After years of being in the minority on the group, this was a chance for conservatives to step up to the plate and offer their own bold vision for the city. But they struck out.
Instead of spending spring, summer and fall trying to craft a plan for spending cuts and/or revenue enhancements (yes, that means taxes and fees), the conservative majority spent most of their time endlessly repeating what they wouldn’t do to balance the budget (like lay off police and firefighters) rather than announce what they would do.
The faction said it shouldn’t draft a plan that might be overturned after a new council was elected Nov. 8, but voters know a dodge when they see one. If you won’t say upfront what you’re planning, that means you either don’t have faith in your own proposals or you know most voters won’t like them. Or both.
It’s also no coincidence that Bortz and Ghiz are two of the most hot-tempered people on City Council. Bortz all but stomps his feet when Mayor Mark Mallory decides to cancel meetings, while Ghiz is known for tweeting sarcastic comments about her colleagues while work is being conducted in council chambers.
The disturbing trend began in late 2009 after Ghiz told then-Councilwoman Laketa Cole, a Democrat, “you never shut up” during a testy exchange in a committee meeting. For good measure, Ghiz added, “What are you going to do, call me out of order and kick me out of the meeting? I don’t care.”
After her defeat last week, Ghiz was quoted in The Enquirer saying she and her husband would put their North Avondale house up for sale a few days later, making it seem like she was getting the hell out of Dodge because she lost. Well, not quite.
Having known Ghiz for years and aware that not everyone gets her sense of humor, I asked her whether her defeat prompted the decision.
“I don’t know about moving out of the city,” said Ghiz, who gave birth to her second child in February. “I think that was assumed by people, not actually stated. Our house is going on the market, but we were thinking of that anyway.

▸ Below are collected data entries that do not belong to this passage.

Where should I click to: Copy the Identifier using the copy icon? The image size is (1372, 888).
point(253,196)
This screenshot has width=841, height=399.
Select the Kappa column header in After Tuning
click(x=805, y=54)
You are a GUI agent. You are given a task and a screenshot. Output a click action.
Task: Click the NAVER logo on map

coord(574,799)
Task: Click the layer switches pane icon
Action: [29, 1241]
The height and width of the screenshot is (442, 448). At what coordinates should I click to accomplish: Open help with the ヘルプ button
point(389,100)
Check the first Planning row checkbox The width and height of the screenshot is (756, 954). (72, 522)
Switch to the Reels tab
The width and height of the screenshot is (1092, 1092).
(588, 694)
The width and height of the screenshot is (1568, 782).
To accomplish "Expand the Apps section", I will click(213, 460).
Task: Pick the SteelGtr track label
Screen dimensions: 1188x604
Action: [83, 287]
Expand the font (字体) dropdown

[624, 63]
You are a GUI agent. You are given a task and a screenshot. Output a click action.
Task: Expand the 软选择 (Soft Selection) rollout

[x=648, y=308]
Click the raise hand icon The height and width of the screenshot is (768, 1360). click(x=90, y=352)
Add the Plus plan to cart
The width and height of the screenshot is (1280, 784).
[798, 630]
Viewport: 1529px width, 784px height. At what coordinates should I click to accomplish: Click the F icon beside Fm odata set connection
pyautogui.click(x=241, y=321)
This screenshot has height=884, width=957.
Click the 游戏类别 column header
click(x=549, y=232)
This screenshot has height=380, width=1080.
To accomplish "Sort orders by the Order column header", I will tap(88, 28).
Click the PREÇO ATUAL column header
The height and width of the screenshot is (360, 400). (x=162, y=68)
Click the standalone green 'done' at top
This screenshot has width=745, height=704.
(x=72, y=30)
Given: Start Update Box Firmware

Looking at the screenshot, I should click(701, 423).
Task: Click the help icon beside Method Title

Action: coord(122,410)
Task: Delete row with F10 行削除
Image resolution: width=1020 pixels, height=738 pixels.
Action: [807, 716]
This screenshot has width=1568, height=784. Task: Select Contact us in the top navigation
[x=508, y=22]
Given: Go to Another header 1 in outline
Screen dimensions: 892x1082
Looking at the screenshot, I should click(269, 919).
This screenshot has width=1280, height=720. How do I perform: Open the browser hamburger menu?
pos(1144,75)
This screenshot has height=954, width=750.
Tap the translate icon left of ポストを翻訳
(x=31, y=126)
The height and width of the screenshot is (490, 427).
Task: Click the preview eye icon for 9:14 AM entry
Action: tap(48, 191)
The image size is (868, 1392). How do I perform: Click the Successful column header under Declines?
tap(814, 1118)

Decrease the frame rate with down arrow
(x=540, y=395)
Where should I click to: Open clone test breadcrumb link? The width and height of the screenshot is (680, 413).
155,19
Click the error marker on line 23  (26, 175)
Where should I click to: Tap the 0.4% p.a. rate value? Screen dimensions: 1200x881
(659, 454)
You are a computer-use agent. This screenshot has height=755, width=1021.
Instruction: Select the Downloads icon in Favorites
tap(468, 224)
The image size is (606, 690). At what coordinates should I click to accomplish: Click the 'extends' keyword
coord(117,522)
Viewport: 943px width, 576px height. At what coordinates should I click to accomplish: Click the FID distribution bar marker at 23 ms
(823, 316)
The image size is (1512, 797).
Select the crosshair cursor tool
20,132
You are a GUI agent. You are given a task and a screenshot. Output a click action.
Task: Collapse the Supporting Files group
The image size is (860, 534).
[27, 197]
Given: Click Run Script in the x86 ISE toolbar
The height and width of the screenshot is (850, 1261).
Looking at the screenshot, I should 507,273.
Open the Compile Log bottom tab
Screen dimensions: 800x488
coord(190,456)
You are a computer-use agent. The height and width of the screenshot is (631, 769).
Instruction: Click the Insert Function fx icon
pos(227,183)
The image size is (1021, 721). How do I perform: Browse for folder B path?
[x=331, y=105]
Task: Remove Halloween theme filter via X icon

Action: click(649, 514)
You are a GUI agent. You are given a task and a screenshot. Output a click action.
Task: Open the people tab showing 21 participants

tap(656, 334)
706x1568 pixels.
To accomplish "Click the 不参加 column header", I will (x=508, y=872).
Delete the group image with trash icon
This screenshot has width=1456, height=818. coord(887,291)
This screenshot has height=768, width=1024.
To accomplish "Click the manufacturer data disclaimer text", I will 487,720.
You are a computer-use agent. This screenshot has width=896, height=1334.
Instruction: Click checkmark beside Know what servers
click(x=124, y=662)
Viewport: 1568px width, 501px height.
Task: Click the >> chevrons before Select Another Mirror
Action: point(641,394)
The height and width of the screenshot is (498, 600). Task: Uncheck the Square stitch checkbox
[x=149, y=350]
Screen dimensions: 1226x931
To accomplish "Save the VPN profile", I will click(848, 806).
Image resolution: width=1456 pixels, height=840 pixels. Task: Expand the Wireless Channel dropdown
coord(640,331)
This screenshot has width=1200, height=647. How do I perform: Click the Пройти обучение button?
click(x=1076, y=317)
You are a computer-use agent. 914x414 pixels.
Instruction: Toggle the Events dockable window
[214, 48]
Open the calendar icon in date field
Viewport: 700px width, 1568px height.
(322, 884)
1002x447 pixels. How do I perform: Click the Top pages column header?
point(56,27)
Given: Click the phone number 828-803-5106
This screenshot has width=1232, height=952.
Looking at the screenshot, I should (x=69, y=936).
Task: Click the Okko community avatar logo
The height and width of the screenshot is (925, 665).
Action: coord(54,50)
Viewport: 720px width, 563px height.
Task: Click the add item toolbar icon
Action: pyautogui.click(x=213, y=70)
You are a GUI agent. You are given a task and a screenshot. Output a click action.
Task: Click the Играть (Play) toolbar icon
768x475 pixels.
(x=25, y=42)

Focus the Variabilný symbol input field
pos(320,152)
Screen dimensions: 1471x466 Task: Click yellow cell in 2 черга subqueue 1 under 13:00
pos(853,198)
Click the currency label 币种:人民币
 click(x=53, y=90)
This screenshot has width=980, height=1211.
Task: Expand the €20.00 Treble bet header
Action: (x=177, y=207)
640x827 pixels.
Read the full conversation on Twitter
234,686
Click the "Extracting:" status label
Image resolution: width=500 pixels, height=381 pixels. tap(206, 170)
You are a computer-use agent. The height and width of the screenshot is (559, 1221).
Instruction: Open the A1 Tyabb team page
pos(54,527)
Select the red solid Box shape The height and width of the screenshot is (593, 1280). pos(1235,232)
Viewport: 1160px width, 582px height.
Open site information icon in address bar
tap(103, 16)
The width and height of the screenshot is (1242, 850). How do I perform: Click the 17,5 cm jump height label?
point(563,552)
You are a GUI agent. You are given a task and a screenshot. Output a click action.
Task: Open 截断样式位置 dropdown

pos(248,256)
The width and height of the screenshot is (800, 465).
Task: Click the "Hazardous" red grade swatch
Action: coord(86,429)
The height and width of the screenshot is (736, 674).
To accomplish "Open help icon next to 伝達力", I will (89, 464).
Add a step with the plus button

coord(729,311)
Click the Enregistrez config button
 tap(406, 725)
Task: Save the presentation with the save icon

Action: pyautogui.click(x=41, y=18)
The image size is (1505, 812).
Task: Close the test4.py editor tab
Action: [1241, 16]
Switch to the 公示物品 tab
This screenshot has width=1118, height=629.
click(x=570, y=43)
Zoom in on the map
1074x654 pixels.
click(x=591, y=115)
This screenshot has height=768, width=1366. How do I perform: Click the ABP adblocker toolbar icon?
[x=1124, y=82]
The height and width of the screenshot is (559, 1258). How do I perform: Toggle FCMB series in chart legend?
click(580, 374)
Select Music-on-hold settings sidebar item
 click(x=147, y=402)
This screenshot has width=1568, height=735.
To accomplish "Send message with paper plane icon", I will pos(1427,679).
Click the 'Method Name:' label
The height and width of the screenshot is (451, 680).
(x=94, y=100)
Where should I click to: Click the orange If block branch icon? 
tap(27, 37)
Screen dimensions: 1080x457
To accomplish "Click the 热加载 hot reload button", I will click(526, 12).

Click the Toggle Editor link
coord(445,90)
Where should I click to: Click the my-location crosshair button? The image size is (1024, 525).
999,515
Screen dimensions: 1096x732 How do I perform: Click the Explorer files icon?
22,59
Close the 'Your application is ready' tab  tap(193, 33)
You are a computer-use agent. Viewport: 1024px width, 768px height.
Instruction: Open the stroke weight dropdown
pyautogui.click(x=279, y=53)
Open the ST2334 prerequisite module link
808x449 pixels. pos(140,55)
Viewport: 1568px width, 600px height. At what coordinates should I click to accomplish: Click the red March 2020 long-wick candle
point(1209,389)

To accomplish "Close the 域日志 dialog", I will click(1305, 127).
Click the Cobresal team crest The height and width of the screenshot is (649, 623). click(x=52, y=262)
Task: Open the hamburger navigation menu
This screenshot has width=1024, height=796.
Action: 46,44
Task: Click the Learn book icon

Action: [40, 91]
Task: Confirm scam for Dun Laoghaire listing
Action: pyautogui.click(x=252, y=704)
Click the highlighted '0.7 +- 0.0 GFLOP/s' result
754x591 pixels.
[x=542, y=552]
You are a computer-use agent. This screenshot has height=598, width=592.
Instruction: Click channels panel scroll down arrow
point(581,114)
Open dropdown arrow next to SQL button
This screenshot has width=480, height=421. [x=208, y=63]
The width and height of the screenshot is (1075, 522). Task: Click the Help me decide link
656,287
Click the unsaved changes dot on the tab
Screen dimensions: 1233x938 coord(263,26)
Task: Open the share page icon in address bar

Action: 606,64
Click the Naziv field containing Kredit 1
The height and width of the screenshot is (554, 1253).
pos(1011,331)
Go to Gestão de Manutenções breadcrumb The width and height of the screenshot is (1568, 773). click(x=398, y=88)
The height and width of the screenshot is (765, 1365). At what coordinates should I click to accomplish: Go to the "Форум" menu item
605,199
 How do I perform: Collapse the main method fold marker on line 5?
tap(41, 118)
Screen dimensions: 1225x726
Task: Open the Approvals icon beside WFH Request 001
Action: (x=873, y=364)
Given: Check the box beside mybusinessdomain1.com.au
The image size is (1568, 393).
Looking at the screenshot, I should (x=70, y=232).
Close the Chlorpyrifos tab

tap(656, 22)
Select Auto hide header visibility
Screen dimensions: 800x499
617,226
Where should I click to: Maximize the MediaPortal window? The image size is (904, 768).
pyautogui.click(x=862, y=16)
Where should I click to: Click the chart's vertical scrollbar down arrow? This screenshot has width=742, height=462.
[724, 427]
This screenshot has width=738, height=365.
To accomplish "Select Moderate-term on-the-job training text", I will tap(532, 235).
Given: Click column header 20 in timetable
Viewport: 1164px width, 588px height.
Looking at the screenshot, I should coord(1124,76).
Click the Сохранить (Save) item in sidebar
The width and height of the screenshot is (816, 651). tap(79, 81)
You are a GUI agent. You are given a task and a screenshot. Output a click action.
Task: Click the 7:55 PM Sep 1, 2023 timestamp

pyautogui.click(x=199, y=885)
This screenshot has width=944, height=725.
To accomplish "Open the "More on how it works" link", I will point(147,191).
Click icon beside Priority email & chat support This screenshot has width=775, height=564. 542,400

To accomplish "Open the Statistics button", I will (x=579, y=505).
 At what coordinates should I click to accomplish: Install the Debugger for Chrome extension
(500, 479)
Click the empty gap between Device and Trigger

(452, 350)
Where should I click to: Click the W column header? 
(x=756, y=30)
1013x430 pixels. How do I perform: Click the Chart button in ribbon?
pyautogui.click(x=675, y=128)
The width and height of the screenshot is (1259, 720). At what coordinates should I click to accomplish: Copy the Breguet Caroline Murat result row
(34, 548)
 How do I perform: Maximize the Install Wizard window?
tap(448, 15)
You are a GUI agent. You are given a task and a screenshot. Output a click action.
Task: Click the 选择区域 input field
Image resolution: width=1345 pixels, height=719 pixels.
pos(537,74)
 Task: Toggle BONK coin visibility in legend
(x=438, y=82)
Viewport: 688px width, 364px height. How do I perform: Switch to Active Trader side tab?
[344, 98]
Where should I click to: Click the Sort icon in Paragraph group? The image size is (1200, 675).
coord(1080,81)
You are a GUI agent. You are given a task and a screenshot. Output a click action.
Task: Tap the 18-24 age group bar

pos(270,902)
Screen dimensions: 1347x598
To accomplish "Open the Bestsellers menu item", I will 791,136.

Losing council just opened up the geographic field for us. When we were batting it around before, we knew we couldn’t move out of the city; now we have that option.”
Then there’s the matter of an advisory opinion from the Ohio Ethics Commission last year that Bortz kept hidden until a citizen’s public records request revealed its existence. The incident made headlines in CityBeat and The Enquirer.
In a nutshell, The Enquirer reported in April 2010 that Bortz received an advisory opinion from the Ethics Commission indicating he shouldn’t participate in any decisions about the city’s proposed $95 million streetcar project. The letter was dated June 2009.
About two weeks before The Enquirer’s article, CityBeat asked Bortz about any potential conflicts of interest involving the project, but he didn’t disclose the commission’s letter. Bortz only told CityBeat about other advice from the city solicitor and private attorneys who said he could participate in project decisions as long as it didn’t involve the streetcar’s exact route.
After a streetcar opponent learned about the advisory opinion’s existence and tipped off The Enquirer, the newspaper filed a public records request to get it. When confronted by CityBeat, Bortz said was under no obligation to publicly disclose the advisory opinion because he requested it as a private citizen, not as a councilman.
That type of contorted reasoning might be technically legal, but it in no way can be described as straightforward and upfront. In fact, I’d call it downright slippery.
After the city’s attorney submitted additional information, the Ohio Ethics Commission issued another opinion that again said Bortz should refrain from decisions on the project. Reluctantly, he did so after that point.
If there is a lesson to be learned from the defeat of Bortz and Ghiz, maybe it’s that voters actually do pay attention to the behavior of their elected officials and how they conduct themselves once in office.
Let that be a warning to the four newcomers joining City Council next month.